– Господа, я знаю, история между нашими семьями кровава и полна леденящих душу событий. Мой отец погиб от руки Драммонда Муна, а мой брат устроил резню в вашей деревне.
Элейн внимательно посмотрела на собравшихся. Слова Оддина, возможно, вызвали в них неприятные воспоминания, но то, что он честно и открыто, с явным сожалением признавал случившееся, не увиливал и не искал более мягких выражений, было воспринято с уважением.
– Но… не устану повторять: зло только порождает зло. Стоит ли преумножать его своей ненавистью и нетерпимостью? Любовь, – на этих словах он едва ощутимо коснулся плеча Элейн, – вот что помогает строить. Любовь, которая становится только ярче в самые темные времена. Любовь, ценность которой особенно отчетливо ощущается, когда вокруг царит ненависть, жестокость, зло.
Он сделал паузу, во время которой внимательно оглядел всех присутствующих.
– Я приношу извинения вашей семье от моей за все, что было. Понимаю, это не искупит горя, которое вам пришлось пережить, и все же. Я никогда не желал зла ни Мунам, ни кападонцам. Если вы готовы принять это, думаю, мы все сможем стать счастливее.

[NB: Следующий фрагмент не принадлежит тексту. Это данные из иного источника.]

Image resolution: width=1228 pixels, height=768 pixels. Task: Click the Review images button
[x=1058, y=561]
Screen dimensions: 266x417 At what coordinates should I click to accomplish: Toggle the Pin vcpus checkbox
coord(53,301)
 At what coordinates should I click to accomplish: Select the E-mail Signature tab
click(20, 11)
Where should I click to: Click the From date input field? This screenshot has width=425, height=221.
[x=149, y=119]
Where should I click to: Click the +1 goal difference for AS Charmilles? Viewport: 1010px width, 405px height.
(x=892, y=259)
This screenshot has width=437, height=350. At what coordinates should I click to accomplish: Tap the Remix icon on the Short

Линия рта Конрада стала не такой жесткой. Встретившись взглядом с Элейн, он покачал головой и вздохнул, явно сдаваясь. Элейн сочла это маленькой победой. Судя по лицам остальных, они не могли, даже если хотели бы, воинственно проклинать карнаби, когда один из них только что произнес столь проникновенную речь.
Потребуется еще несколько семейных советов и встреч, дружественных визитов и приемов в Улье – том самом поместье Торэмов на границе с Кападонией, – чтобы Элейн осмелилась сообщить клану о предложении Оддина. Но они примут эту новость.
Элейн никогда не думала, что сможет отпустить то, что случилось в Думне. Ей казалось, она тоже умерла в тот день и больше не сможет ни радоваться чему-то, ни смеяться, ни любить.
Ей понадобились годы, чтобы принять произошедшее. И лишь одно любящее сердце, чтобы ее собственное ожило вновь.